I’ve been working on my language lately.

No, not that language. My teaching language. I’ve come to realize that language is a powerful teaching tool, and I’ve been working for years on improving how I use this tool in my class. For example, I’ve worked hard to make specific rather than general comments about student work– comments that focus on the skill used rather than on my personal approval . So, instead of saying, “I really love your character”, I might say “Wow! Describing all those small actions really brought your character to life!” I’ve also made concerted, though much less successful efforts, to consistently reduce the rate of my speech.

After attending a four day workshop before school started, I’ve been thinking about language again. Specifically, I’ve been trying to use reinforcing, reminding and redirecting language à la Responsive Classroom. Please note, I’m going to sum up as best as I can, but my words reflect my understanding of these terms and that is still evolving.

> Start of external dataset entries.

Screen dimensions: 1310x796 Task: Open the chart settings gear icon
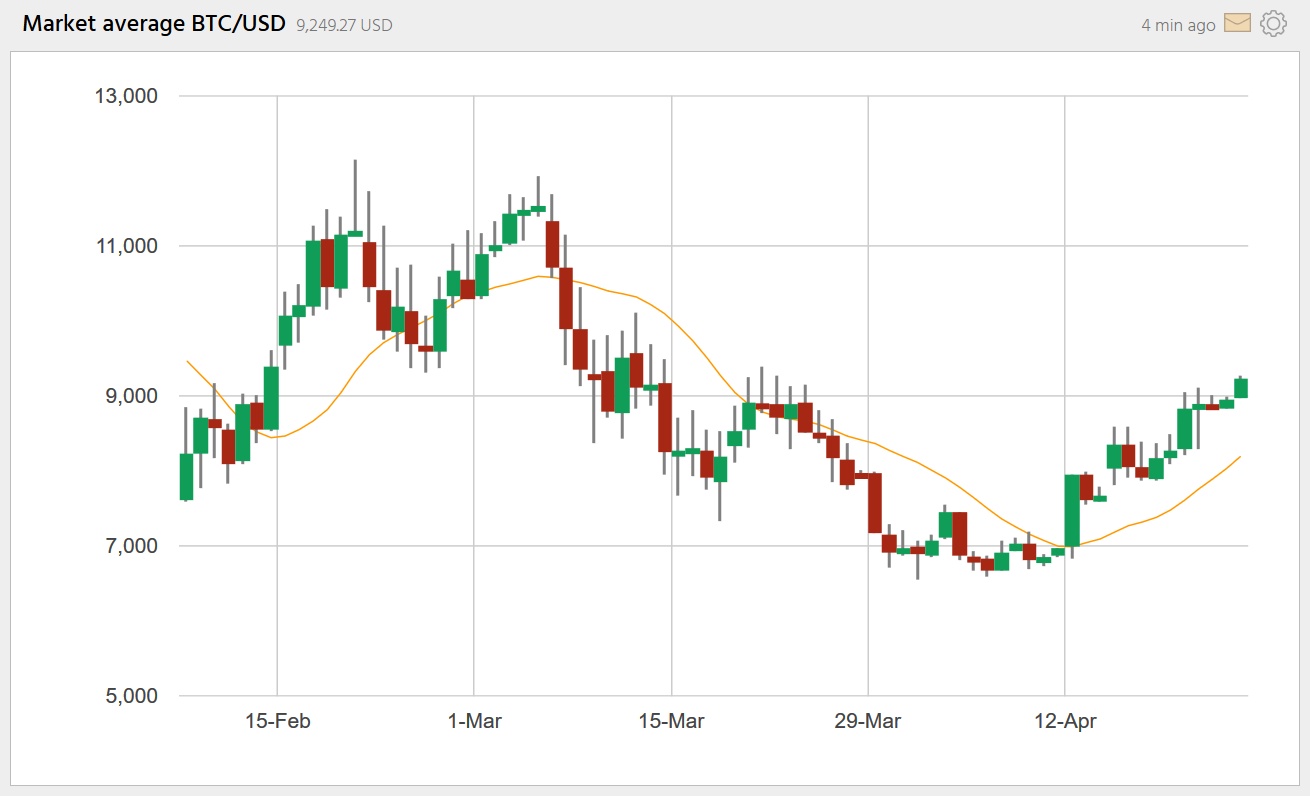[x=1273, y=24]
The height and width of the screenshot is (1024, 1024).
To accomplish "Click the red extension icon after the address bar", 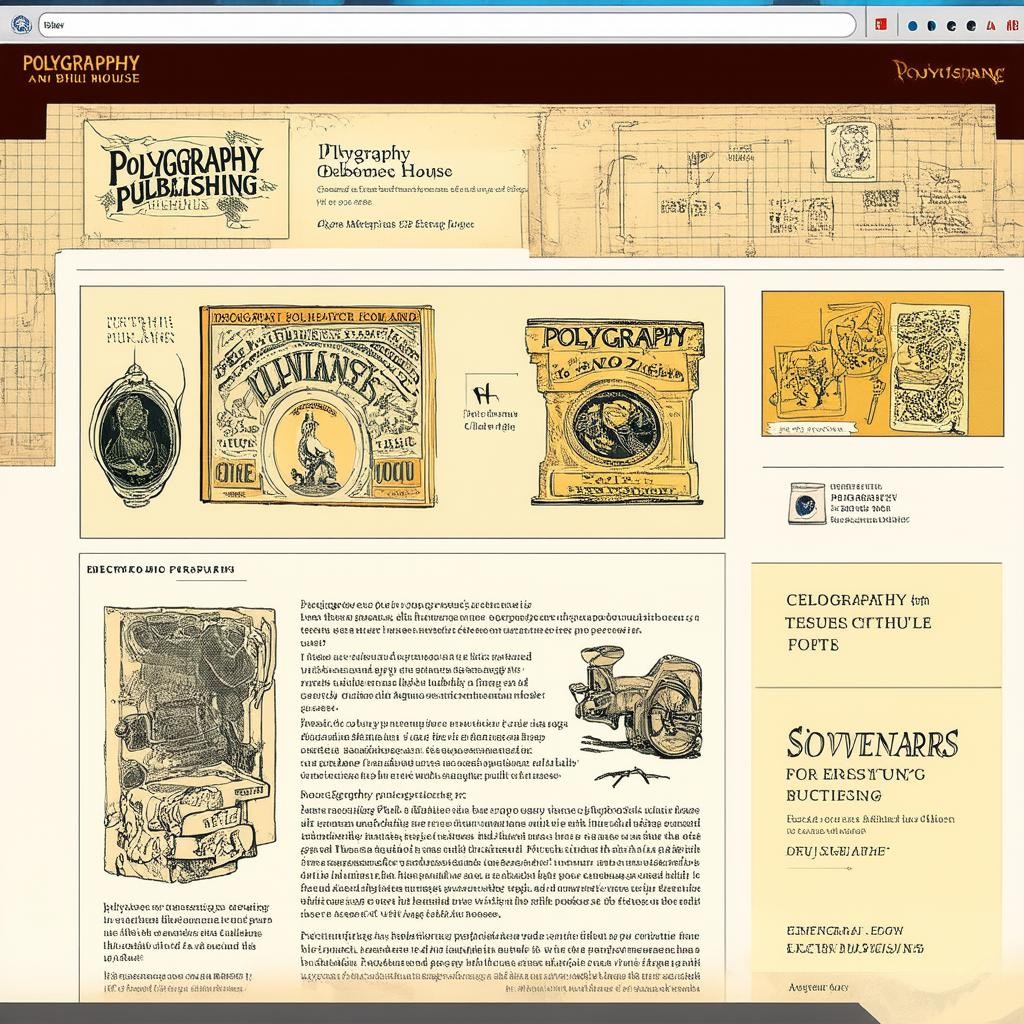I will coord(881,25).
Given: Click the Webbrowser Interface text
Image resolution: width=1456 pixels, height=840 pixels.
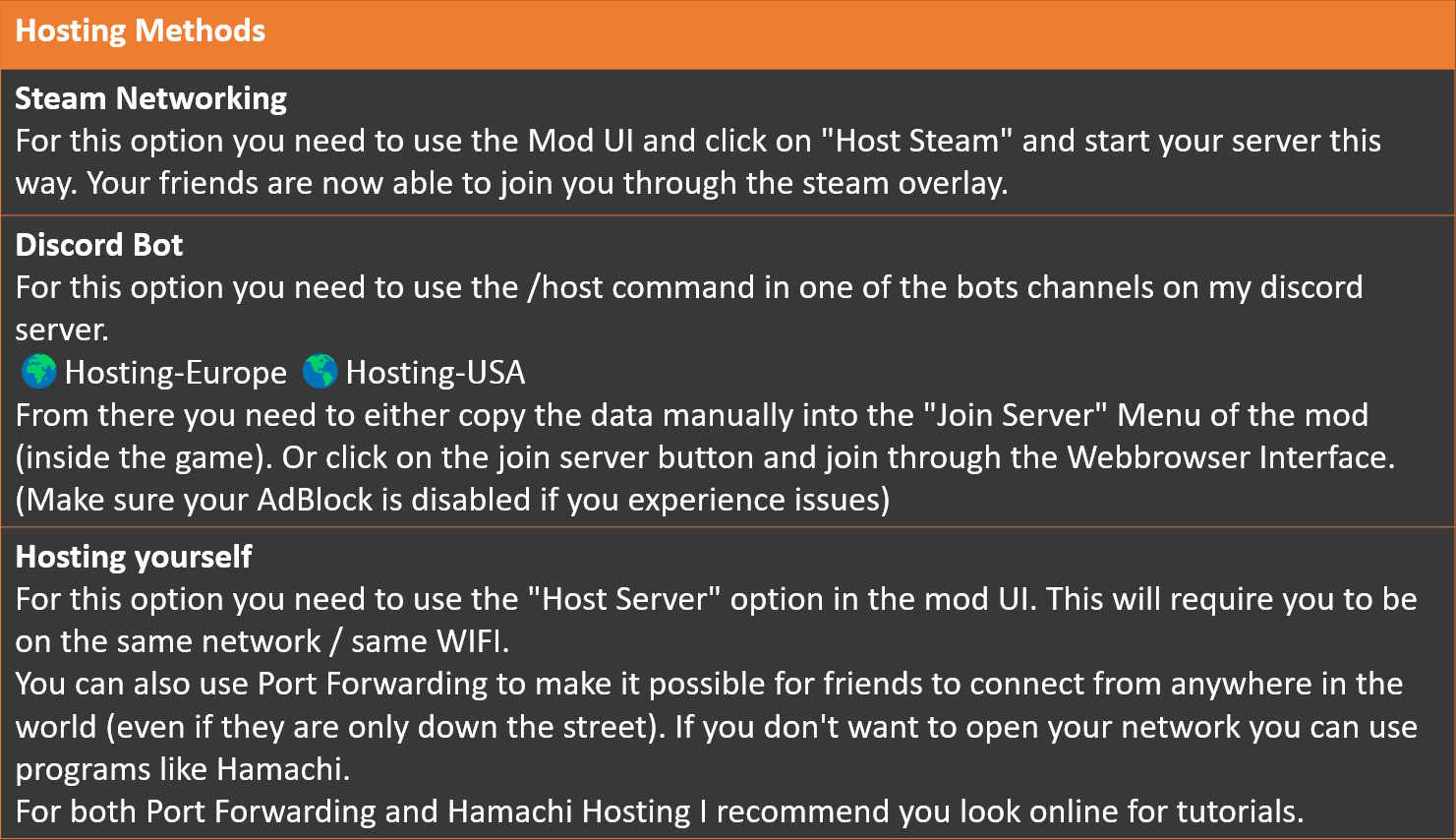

Reinforcing language is just what it says. When they see positive things happening, teachers use reinforcing language to help students recognize and build on their successes. So, with an upbeat, encouraging tone, they give specific feedback. Instead of a vague “Great job!”, it’s “Everyone got in line quietly and calmly so we can get out to recess on time.” The idea is to focus on the positives, draw attention to them, and build off those successes.

Reminding language helps students as they get slightly off track or when the teacher anticipates they might. It’s direct, brief and calm. It prompts students to remember for themselves what the expected behavior is and to alter their behavior accordingly. So, instead of a long interjection from me about what they should be doing, I try to make a statement or ask a question and put the onus on them. “Remind me what you should be doing right now.” or “What is our rule about classroom materials?”

Finally, redirecting language is when student behavior has gone farther afield, and they need to hear briefly, specifically and calmly what they need to do. For example, instead of “We’re wasting time. We need to get started.” It’s more like, “Stop. Put your folders on your desk and sit down. Then we’ll start.” This type of language also comes into play when students need some external support with their behavior so they can be safe and move back into more productive behavior.

I find it fascinating to think about how I use language and the impact it has on my classroom and students. Right now, I may be overthinking it a bit, and I’m sure I sound a bit stilted sometimes, but it’s early days. The goal is to use reinforcing language the most, and overall, I feel pretty successful with that. Giving specific feedback has become more natural over time. It definitely helps that our ongoing Reading and Writing PD with Teachers College has had a similar focus. My own goal recently has been keeping reminders brief and to the point. If you read my blog regularly, you probably know: Brevity is not my forté.

Last week, I was thinking about all of this at recess. In between navigating critical ball shortages, four-square fiascos, and friendship squabbles, I was reflecting on how my language work was going.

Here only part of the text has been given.